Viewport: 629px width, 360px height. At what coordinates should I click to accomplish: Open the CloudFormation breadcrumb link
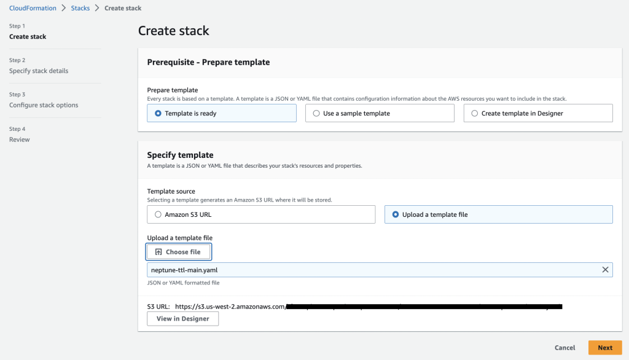click(33, 8)
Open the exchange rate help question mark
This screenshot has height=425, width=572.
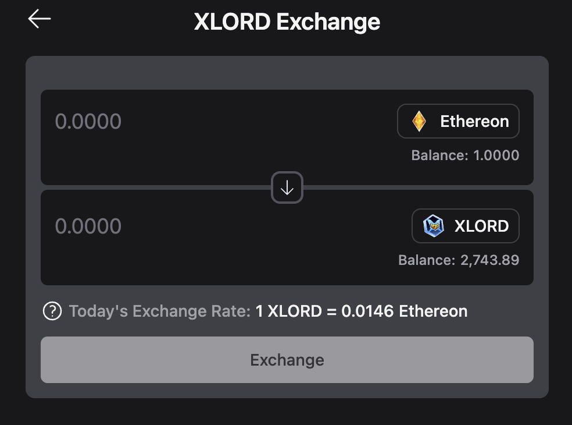pos(52,311)
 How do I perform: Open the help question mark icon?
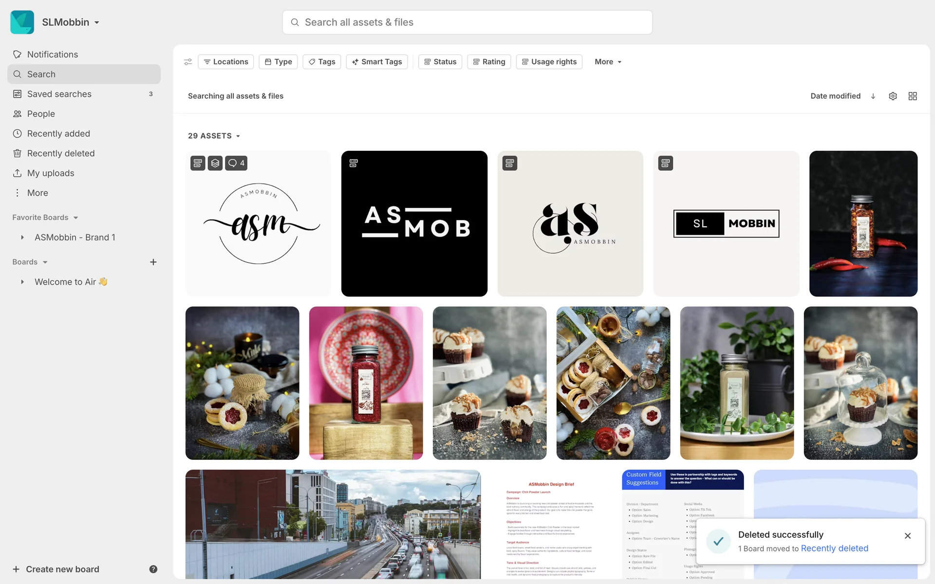click(153, 569)
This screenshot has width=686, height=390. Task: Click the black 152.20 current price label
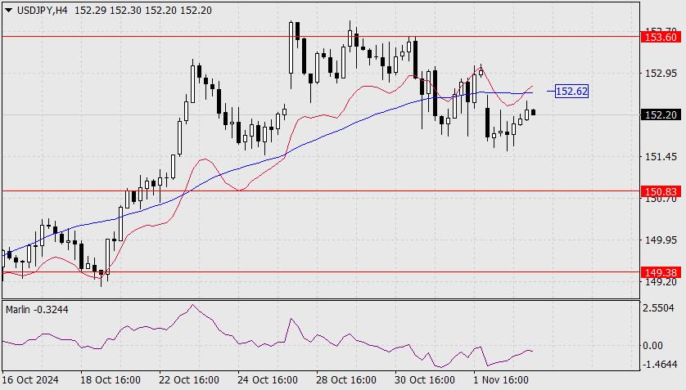tap(659, 115)
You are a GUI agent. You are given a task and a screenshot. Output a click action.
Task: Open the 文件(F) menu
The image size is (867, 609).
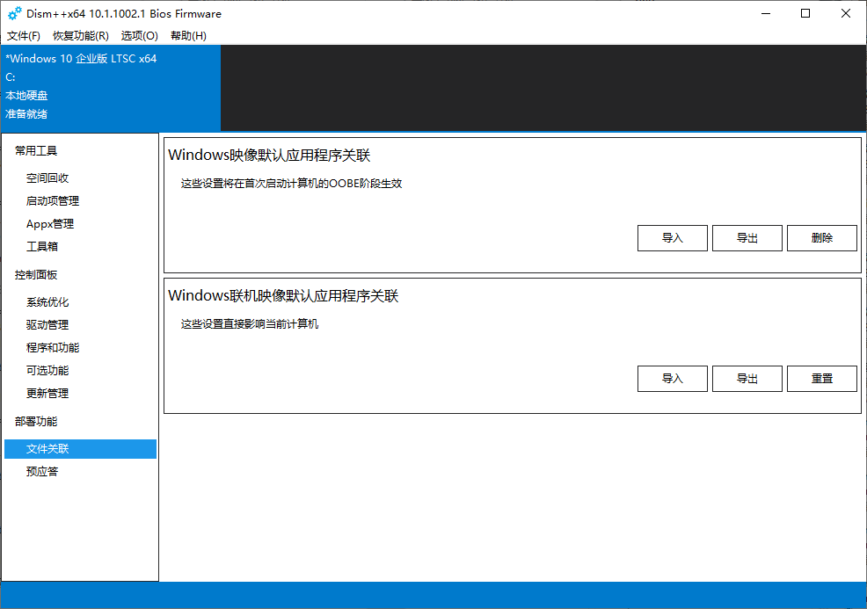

________

▶ **TASK GOAL**
Exclude the pictures. Write out the remaining data exactly.

▶ **FINISHED TASK**
Viewport: 629px width, 360px height. At what coordinates should I click to accomplish: Open the CloudFormation breadcrumb link
click(33, 8)
Open the exchange rate help question mark
This screenshot has height=425, width=572.
pos(52,311)
 How do I perform: Open the help question mark icon?
click(153, 569)
This screenshot has width=686, height=390. Task: Click the black 152.20 current price label
tap(659, 115)
You are a GUI agent. You are given a task and a screenshot. Output a click action.
Task: Open the 文件(F) menu
The image size is (867, 609).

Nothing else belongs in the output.